Modelling of methane and hydrogen enriched methane flames in industrial gas turbine burners

The majority of the power production in the world today is based on combustion of coal, oil and natural gas. Most countries have agreed that the amount of CO2 emitted to the atmosphere will have to be decreased to keep the global warming at sustainable levels. One way of reducing the CO2 emitted to the atmosphere is by introducing hydrogen co-firing. The hydrogen may be produced from renewable sources and can be used when the solar and wind power are not producing electricity. Another way of reducing the emitted CO2 is to increase the gas turbine efficiency. The two best ways of increasing the efficiency is to increase the turbine inlet temperature and to reduce the cooling air usage. There are also increasing demands on decreasing emissions toxic to humans, such as nitric oxides NOx and carbon monoxide (CO). The NOx emissions are increasing exponentially with the firing temperature. To reduce the NOx emissions lean premixed combustion is used in most modern industrial gas turbines. The gas turbine is operated close to the lean blow out limit, sometimes with stability issues as a result. To keep the NOx and CO emissions to a minimum and at the same time increase the hydrogen addition and the firing temperature while reducing the cooling air usage, accurate predictive tools are required to give good estimates of the flame shape and position, the wall heat load close to the flame, the turbine inlet temperature profile and if possible the combustion dynamics and emission performance.
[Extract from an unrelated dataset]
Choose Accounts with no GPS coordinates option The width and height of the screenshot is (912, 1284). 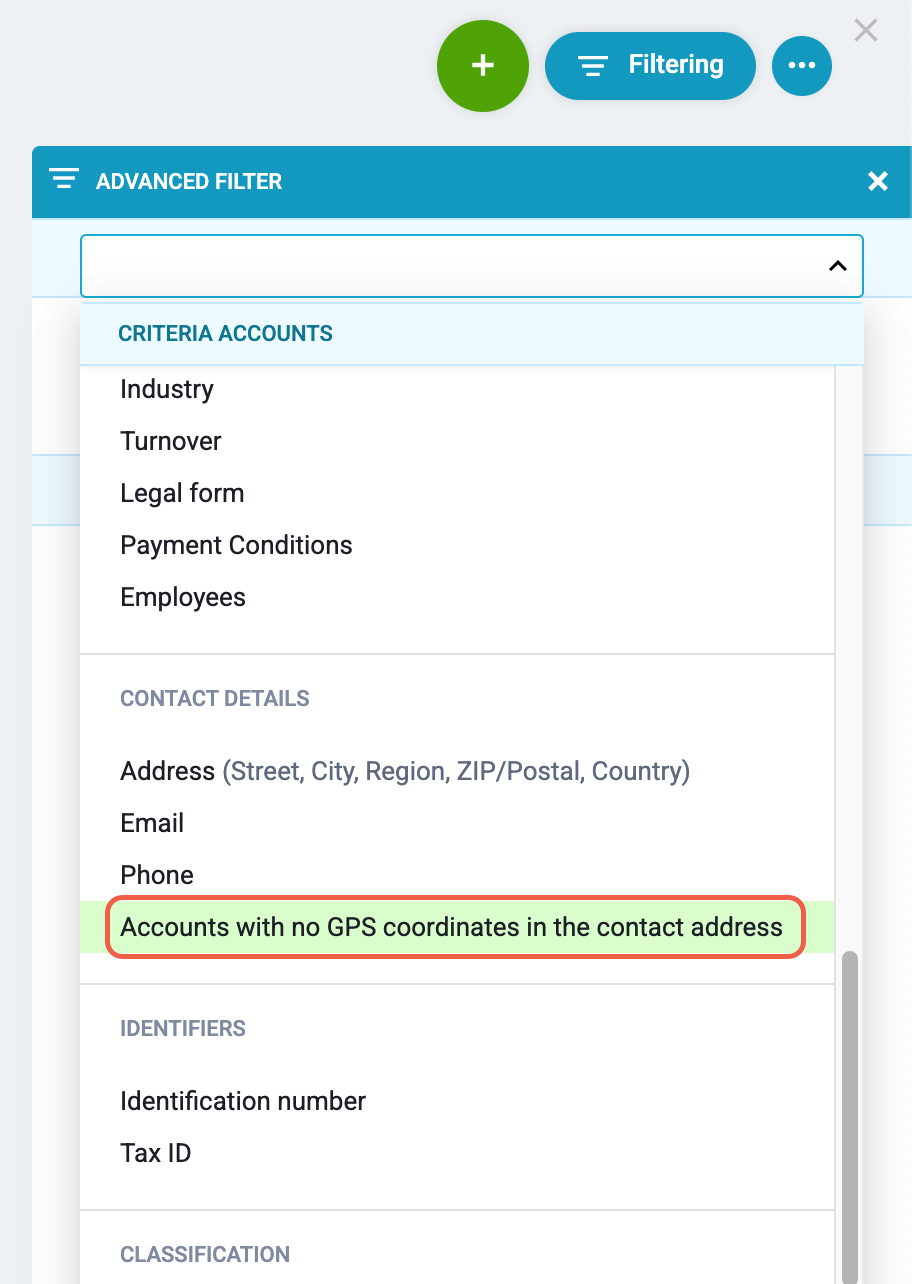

This thesis aims to explore the usage of scale resolving turbulence models combined with flamelet based combustion models using both methane and hydrogen enriched methane. The main focus areas are predictions of mean flame shape and position as well as flame dynamics. The burner studied is the Siemens 3rd generation DLE burner. Both scale adaptive simulations (SAS) and large eddy simulations (LES) are applied where stationary flamelets combined with a fractal combustion model is used in the SAS case and flamelet generated manifolds integrated across presumed PDFs are used in the LES case. The simulation results are compared against measurement data including OH-PLIF, dynamic pressure and static pressure drop. The usage of non-scale resolving methods show that the flame location is unaffected by adjusting the combustion model constant, which directly affects the mean reaction rate, making them unsuitable for predictions of flame movements due to different fuels. Both scale resolved methods applied here does a good job in predicting the change in flame shape and location when introducing hydrogen enrichment. The SAS-fractal reaction rate model constants had to be adjusted to get the flame position similar to the measurement data whereas no adjustments were made in the LES-FGM case. The shape of the PDF for the reaction progress variable is investigated in the LES-FGM case with only minor differences in flame shape and position as a result.The combustion dynamics is fairly well predicted using the SAS-fractal model but excellent agreement with measurement data is only achieved using the LES-FGM model.